規制に縛られずもっと自由に。バブルな社会派ベッド・インの表現
ベッド・イン『RICH』- インタビュー・テキスト
- 天野史彬
- 撮影:田中一人 編集:山元翔一
バブルの時代って、いい意味で「軽薄な明るさ」があった時代だと思うんです。「失敗しても大丈夫! 面白ければいいじゃないか!」っていう、今の時代にはない度量と熱量があった。(まい)
―お二人にとって「アイドル」とはどんな存在ですか?
まい:これはずっと一番大事MANにしていることなんですけど、私たちが目指しているのは、あくまで「セクシーアイドル」なんですよ。たとえばバブル時代の『ギルガメッシュないと』みたいな深夜番組で幅を利かせていた「エロイものこそ、エライ!」的なひな壇ギャルのお姉さんたちって、いわゆる「アイドル」ではなくて「セクシーアイドル」なんですよね。なので、石野真子ちゃんやキャンディーズ、(松田)聖子ちゃんのような存在とは、ちょっと違うとは思うんですけど……でも、共通する何かはあると思います。
かおり:例外もあると思いますが、おおむね共通する部分って、きっと「陽」であることなんじゃないかと思っていて。私は今でも「妖精達」という別のバンドの活動も続けているんですが、そのバンドとベッド・インで明らかに切り替えるのって、「陰」と「陽」なんです。
どちらも根底にある信念は変わらないんですけど、そのバンドでステージに立つとき、曲を作るときはどちらかと言うと自分の「陰」の部分を見せていることが多いんですよね。でも「なんてっ勃ってアイドル」としてのベッド・インでは、君は1000%……いえ、マン%で「陽」! 見ている人たちの気持ちをモッコシモコモコ、アゲることができる存在でいられたらいいなって思ってます。

☆ ☆ ☆ ☆ ☆ ☆ ☆

§ 出題内容 1:
ベッド・インのインタビューで、かおりがベッド・インとは別に活動を続けているバンドは何という名前ですか。
§ 出題内容 2:
ベッド・インのインタビューを、最後の文の後から書き継いでください。

§ 抽出情報:
☆ ☆ ☆ ☆ ☆ ☆ ☆

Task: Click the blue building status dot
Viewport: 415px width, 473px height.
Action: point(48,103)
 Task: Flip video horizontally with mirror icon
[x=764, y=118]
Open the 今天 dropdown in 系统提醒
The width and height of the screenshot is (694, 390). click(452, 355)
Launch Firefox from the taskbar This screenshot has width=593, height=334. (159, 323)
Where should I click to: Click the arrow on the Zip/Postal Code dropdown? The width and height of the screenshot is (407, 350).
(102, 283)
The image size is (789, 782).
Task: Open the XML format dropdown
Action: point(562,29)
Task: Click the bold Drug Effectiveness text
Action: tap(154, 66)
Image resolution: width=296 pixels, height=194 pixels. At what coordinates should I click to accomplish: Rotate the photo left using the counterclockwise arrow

☆ ☆ ☆ ☆ ☆ ☆ ☆

§ 解答 1:
「妖精達」です。

§ 解答 2:
―「見ている人たちの気持ちをアゲたい」「規制を打ち破りたい」という想いの根源にあるのが、お二人のなかのバブル時代の日本に対する愛着なわけですね。
まい:バブルの頃って、いい意味で「軽薄な明るさ」があった時代だと思うんです。「失敗しても大丈夫! 面白ければいいじゃないか!」っていう、今の時代にはない度量と熱量があったんじゃないかな。「お色気番組発のセクシーアイドル結成!」とか「AVギャルが急にロックバンドを組んだ!」とか、面白いことに対してすごく貪欲で自由だったと思うんです。
だからこそ、いろんな面白い文化が生まれて、いろんなジャンルの音楽が生まれたんだと思うんですけど、今は何かが一つ売れたら、「それっぽいもの」を量産しようとしますよね。四つ打ちのバンドが売れたら、他も全部四つ打ちになる、みたいな。世の中が失敗を許してくれないんです。経済的な要因もロンモチであるとは思うのですが……。
かおり:日本は一つのものが認められると、みんなそっちに向かってしまう風潮がありますよね。アメリカみたいにたくさんの人種や文化が共存しているわけではないからかもしれないですが……。バブル時代はセクシーなお姉さんがもてはやされていたのに、突然ロリロリ至上主義な時代になってしまったのもそうだし。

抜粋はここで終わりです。